Is Speaker Verification Reliable?

The first question about a new biometric technology is whether or not it is reliable. In other words, are the error rates low enough so as to leave our bank account, for example, with the only protection of our voice?. Two types of error rates are always needed in order to measure the effectiveness of a security system: false acceptance and false rejection. False acceptance refers to the percentage of times that the system erroneously admits an impostor. False rejection refers to the percentage of times that the system rejects the authorized user as legitimate. Both numbers has to be taken into account simultaneously, since we can improve one by relaxing the other.

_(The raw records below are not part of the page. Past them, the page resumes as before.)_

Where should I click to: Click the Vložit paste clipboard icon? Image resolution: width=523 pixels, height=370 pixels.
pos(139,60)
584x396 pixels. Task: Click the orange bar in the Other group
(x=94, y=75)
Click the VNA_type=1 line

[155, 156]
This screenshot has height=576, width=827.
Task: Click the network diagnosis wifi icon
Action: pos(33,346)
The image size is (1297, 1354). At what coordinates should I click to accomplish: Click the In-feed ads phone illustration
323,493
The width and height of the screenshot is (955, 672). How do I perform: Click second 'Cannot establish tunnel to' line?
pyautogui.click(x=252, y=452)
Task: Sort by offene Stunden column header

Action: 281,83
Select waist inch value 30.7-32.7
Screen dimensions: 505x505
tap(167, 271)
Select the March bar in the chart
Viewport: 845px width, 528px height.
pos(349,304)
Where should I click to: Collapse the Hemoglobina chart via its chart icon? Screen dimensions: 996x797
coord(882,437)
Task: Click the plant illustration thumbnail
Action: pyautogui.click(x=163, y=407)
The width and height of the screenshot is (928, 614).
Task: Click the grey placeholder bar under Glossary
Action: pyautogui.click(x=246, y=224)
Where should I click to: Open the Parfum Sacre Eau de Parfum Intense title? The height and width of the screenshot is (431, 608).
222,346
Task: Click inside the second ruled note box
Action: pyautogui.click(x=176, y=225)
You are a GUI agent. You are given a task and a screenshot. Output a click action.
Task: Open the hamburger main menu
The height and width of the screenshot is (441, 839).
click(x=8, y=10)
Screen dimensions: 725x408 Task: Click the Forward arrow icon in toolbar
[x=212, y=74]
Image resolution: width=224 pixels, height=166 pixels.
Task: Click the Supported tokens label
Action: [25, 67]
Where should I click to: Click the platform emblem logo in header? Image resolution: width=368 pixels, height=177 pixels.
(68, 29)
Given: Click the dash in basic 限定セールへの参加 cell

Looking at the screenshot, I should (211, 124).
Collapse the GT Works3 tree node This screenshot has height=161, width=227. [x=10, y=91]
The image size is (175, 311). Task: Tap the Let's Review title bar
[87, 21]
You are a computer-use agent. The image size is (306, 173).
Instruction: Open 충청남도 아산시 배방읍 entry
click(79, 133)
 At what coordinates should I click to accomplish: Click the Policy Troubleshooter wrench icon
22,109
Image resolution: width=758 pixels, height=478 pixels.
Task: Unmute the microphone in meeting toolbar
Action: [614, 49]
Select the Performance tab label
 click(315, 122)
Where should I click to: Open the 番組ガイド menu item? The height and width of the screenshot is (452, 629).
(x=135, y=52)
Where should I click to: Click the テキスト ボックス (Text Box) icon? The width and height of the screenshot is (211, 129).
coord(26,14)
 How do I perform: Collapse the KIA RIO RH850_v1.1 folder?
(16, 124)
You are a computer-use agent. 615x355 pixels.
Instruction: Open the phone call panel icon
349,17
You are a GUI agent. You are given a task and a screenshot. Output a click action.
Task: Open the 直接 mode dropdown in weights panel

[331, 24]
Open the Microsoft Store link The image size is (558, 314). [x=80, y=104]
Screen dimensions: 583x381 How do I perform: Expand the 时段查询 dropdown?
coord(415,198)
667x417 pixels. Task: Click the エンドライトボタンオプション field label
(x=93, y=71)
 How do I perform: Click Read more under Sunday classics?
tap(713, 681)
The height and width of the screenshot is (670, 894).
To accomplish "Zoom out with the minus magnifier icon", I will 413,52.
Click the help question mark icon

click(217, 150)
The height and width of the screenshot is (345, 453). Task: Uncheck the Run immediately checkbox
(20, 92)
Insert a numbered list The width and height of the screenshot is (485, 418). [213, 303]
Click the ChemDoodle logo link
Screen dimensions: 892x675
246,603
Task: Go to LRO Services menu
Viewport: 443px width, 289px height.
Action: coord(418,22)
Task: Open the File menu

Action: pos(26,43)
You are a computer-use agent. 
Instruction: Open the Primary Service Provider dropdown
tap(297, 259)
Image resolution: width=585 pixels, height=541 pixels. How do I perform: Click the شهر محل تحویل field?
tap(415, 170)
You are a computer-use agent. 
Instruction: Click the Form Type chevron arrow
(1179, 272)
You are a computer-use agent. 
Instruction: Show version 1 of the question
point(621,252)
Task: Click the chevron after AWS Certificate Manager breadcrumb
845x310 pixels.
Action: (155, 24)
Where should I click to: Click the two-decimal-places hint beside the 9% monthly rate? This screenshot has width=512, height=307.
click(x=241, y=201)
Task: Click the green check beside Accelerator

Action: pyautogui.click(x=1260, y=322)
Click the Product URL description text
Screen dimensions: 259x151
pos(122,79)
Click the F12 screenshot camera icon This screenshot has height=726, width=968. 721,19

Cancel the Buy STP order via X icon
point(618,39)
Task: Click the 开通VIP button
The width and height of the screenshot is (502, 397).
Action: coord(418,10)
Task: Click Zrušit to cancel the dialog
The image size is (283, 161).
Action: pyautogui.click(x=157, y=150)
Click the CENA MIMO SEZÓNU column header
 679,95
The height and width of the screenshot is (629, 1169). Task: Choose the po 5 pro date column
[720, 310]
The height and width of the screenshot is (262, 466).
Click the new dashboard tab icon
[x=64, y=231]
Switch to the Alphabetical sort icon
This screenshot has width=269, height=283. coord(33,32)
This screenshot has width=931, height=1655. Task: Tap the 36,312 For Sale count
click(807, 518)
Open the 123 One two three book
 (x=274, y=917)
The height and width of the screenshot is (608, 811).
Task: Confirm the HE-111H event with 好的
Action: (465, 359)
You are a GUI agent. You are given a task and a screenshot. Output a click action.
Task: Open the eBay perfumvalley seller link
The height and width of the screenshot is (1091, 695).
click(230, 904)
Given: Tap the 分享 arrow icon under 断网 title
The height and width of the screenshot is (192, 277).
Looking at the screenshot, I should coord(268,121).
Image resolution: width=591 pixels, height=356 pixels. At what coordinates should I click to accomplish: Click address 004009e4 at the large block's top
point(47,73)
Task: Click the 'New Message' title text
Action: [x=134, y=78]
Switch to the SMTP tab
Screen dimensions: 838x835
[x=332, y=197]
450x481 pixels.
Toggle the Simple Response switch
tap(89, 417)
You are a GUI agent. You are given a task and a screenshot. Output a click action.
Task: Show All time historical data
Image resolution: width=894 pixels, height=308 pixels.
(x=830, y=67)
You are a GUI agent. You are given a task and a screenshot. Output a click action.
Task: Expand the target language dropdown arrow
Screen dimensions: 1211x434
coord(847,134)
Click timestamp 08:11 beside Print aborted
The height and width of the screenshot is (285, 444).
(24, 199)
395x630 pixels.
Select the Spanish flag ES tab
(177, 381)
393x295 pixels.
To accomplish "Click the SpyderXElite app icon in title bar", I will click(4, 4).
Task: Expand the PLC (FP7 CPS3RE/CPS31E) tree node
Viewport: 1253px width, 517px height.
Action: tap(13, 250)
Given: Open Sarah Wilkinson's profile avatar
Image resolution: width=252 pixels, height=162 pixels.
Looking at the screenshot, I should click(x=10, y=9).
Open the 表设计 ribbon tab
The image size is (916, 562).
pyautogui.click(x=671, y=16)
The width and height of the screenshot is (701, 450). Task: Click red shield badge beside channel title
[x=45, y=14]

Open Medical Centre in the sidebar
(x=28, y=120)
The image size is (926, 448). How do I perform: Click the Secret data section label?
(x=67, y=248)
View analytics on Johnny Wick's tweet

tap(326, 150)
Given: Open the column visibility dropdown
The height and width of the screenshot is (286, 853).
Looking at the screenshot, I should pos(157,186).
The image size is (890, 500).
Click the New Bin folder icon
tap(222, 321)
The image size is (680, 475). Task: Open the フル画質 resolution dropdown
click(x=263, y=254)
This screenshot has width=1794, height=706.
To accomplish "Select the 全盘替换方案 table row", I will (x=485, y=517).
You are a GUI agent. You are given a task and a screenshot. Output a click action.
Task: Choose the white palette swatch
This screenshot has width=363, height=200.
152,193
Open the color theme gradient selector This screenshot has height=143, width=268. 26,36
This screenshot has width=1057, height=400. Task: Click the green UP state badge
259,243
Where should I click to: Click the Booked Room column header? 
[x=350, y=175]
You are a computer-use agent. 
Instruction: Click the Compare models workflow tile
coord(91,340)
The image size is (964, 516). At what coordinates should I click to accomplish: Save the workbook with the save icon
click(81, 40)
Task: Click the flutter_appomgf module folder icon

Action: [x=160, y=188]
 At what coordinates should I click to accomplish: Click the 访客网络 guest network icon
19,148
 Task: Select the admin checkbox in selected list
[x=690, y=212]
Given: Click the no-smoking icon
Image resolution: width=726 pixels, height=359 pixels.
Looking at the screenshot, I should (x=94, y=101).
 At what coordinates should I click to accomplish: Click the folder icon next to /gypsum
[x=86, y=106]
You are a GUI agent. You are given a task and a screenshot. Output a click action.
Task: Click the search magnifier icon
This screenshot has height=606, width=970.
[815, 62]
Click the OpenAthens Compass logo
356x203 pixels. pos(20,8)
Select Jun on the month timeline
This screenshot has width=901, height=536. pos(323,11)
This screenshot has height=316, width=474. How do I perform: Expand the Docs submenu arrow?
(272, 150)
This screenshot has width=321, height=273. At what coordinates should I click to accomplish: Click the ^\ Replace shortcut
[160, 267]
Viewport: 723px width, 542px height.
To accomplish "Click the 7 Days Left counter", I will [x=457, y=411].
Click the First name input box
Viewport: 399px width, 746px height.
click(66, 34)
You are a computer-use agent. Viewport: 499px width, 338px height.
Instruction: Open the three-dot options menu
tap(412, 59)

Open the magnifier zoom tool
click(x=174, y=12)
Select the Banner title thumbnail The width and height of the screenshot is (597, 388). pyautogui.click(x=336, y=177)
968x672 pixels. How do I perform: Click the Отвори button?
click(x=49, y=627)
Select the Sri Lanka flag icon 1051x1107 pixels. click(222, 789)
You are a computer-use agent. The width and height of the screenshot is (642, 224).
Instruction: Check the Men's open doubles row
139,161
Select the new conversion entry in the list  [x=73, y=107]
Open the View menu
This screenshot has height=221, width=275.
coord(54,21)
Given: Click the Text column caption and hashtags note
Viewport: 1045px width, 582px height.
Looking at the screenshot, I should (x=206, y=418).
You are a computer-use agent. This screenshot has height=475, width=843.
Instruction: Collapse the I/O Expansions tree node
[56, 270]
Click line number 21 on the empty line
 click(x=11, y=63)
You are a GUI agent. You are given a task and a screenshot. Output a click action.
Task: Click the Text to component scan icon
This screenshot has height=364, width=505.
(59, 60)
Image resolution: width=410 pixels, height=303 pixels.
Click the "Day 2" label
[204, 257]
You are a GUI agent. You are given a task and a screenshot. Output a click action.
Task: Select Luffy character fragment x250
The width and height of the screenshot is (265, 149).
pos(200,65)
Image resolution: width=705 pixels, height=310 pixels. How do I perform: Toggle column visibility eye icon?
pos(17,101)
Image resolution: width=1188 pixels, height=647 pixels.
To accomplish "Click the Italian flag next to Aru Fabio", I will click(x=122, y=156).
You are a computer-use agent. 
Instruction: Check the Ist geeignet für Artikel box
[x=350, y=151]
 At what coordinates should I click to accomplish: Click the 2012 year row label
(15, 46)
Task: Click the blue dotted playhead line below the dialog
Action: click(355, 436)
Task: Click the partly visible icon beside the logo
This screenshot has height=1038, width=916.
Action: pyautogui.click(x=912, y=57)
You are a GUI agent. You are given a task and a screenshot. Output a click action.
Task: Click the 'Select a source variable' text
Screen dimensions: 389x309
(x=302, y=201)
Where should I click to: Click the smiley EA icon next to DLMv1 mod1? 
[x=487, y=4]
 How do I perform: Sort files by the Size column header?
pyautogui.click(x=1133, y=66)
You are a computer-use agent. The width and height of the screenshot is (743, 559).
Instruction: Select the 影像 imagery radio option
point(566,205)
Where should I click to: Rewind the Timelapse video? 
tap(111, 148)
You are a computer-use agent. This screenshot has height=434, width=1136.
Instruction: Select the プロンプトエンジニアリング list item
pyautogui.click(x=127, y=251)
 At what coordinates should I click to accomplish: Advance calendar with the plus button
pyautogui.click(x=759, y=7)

Let’s put the problem in perspective: which numbers are we expecting to have in traditional methods? In 2003, according to a study by the Economic Crime Institute in the U.S., 4.6% of the population had suffered an identity fraud with respect to bank accounts. Let us suppose that the thieves had attempted stealing the identity of at maximum, half the population (an exaggerated proposition to say the least given the magnitude of the population in question). However, in this scenario, what can be inferred is that via traditional methods of verification (cards, PIN numbers, passwords, etc.) one can estimate an error rate up to 10%. False rejection to legitimate users is more difficult to quantify, but it is related to the number of attempts the ATM does not accept the card because it is damaged or the magnetic strip is dirty, or when we can’t access our account because we can’t remember the proper PIN number. In other words, via traditional methods these percentages are high and depend upon numerous factors.

In practice, the conditions surrounding the application, the setting of thresholds and the method of decision employed can impact the error rates in a significant way. It is not the same that voices are captured in an office environment using a land line, than to capture the same voices from a mobile (cellular) phone in situations where there is a lot of background noise such as in a car or in a public place. Therefore, it is risky to give statistics and error rates without knowledge of the concrete application. We can say, however, that for certain real applications the threshold can be set in a way that we have an false acceptance rate below 0.5% with false rejection rates of less than 5%.